Nine out of 10 experts polled expected the repo rate, the rate at which RBI lends to banks, to be lowered by 25bps to 6%, with the possibility of one more rate cut before the end of the fiscal year. However, they were divided when asked if the central bank’s monetary policy committee (MPC) will change its policy stance. Half of those polled expected the RBI to change its stance to accommodative from neutral, while the rest expected it to maintain the neutral stance.
“We expect 25bps rate cut on the basis of global and local macros. Inflation will remain low for the next 6 months. Till the base effect doesn’t pick up, we are ok. If global macros continue to surprise on growth, we could have one more rate cut. We expect a total of 50 bps rate cut for this (fiscal) year,” said Ashish Vaidya, head of trading, DBS Bank India.
A small section of participants polled also said the stage is ripe for a larger rate cut of 50bps. “If the rate cut is of 25bps only, then the RBI could indicate more cuts through a possible shift in stance or policy statement. The RBI should also take a holistic approach with liquidity framework as call rates are liquidity agnostic,” said Soumya Kanti Ghosh, chief economist, State Bank of India.
All the participants concluded that falling growth is of serious concern as employment generation has declined and industrial activity has slowed. India’s Gross Domestic Product (GDP)growth slowed to a five-quarter low of 6.6% in the three months to December and is expected to touch 6.4% in the March quarter.

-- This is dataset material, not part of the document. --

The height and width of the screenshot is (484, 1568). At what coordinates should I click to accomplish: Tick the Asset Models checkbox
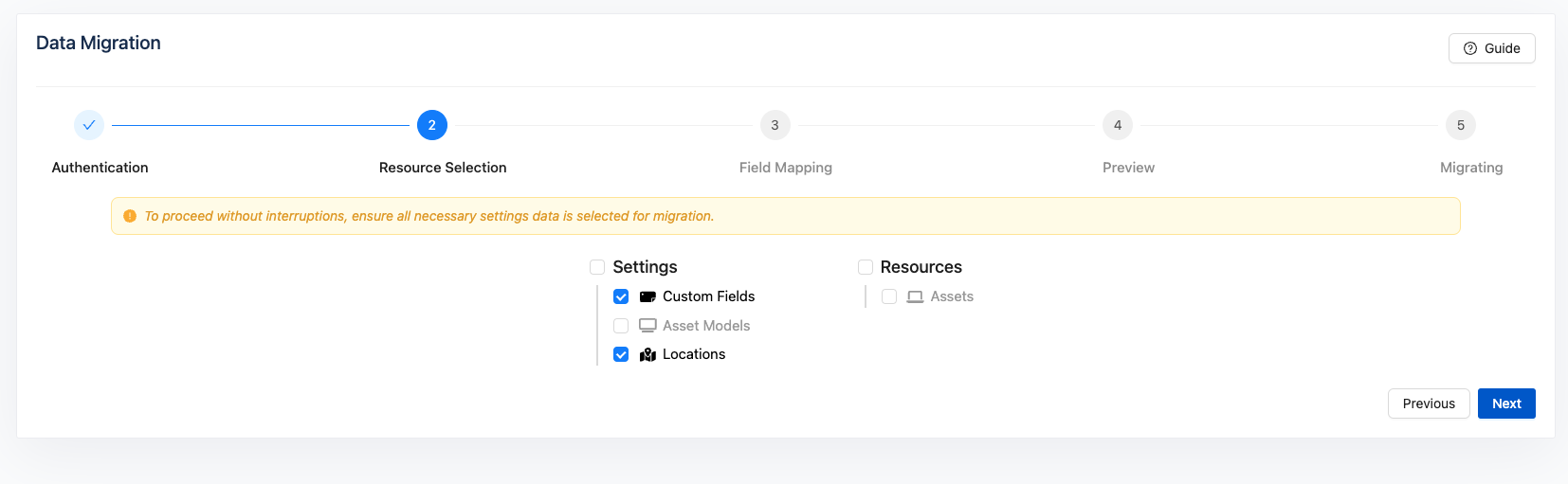pyautogui.click(x=621, y=326)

Bank treasurers and economists were unanimous in their view that the MPC will pare down its forecast to 7-7.25% for 2019-20.

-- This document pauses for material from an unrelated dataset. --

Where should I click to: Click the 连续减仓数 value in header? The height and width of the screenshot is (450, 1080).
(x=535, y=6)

Goldman Sachs, however, expects some pick-up in growth during the year with real GDP growth rising from 7.1% in FY19 to 7.5% in FY20. “The acceleration is based on our assumption of lower oil prices in FY20, an increase in confidence post-elections once the new government takes ofﬁce, and some easing of infrastructure bottlenecks. On balance, the risks to our growth outlook are tilted to the downside, given the continued confidence concerns relating to the non-bank financial companies,” said Prachi Mishra, chief India economist, Goldman Sachs.
Concerns over inflation have also reduced with deflation in food prices continuing for the fifth straight month and core inflation softening to 5.5%. This, despite the fact that India’s headline CPI inflation rose to 2.6% in February, reversing a declining trend since July 2018.

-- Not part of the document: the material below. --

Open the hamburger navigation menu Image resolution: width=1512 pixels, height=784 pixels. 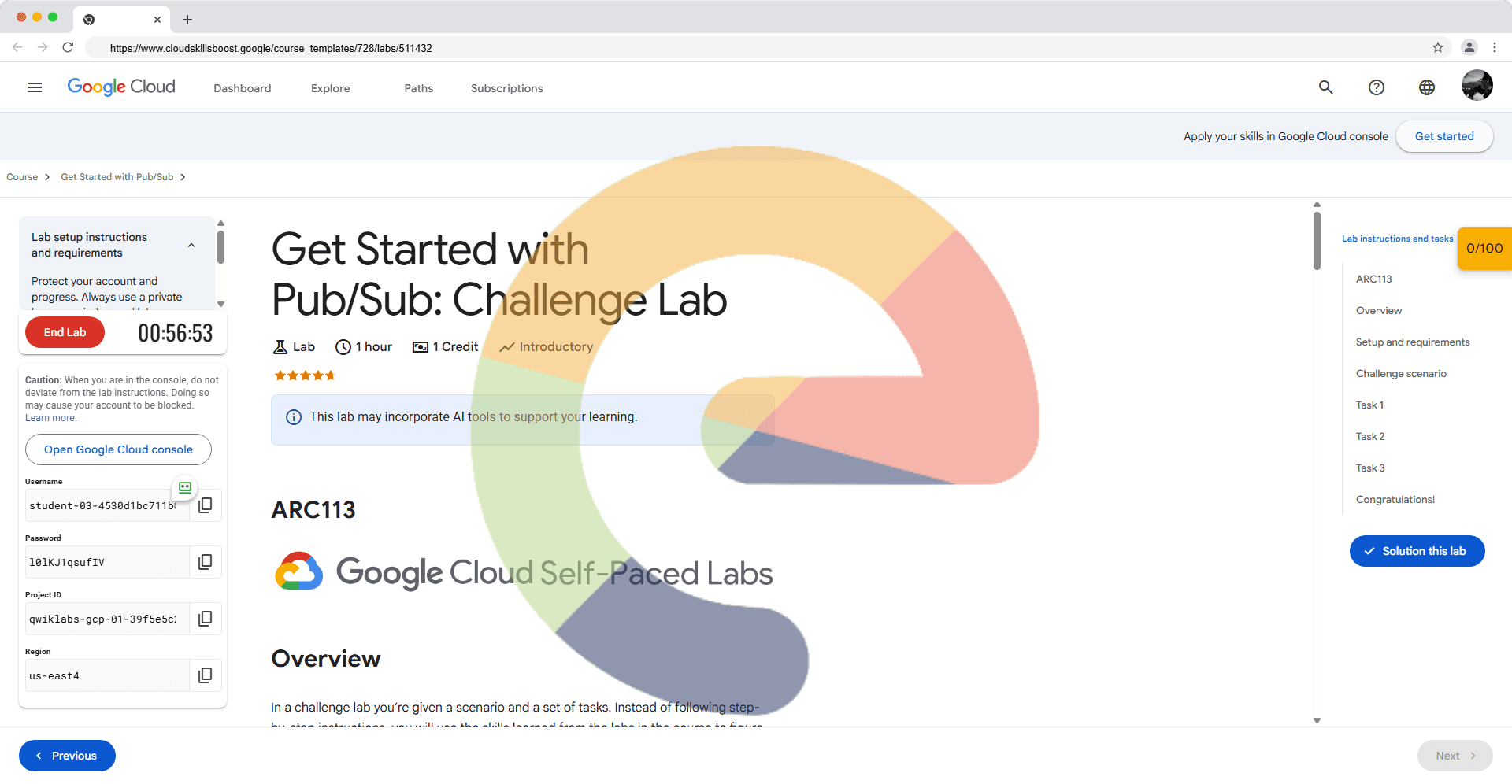[x=35, y=87]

In February, the MPC revised its consumer price inflation (CPI) projection for the first half of the next fiscal year from 3.4-4.2% to 3.2-3.4%, and fixed the third quarter inflation forecast at 3.9%. It however ignored the impact of both high core inflation—waiting to see whether the underlying reasons such as elevated costs of education and healthcare were secular in nature—and an expansionary fiscal policy. Majority of bankers and economists polled expected inflation for 2019-20 to settle below 4%, with a few expecting it to inch up to 4.10%.
The bond market is also factoring in at least two rate cuts this financial year.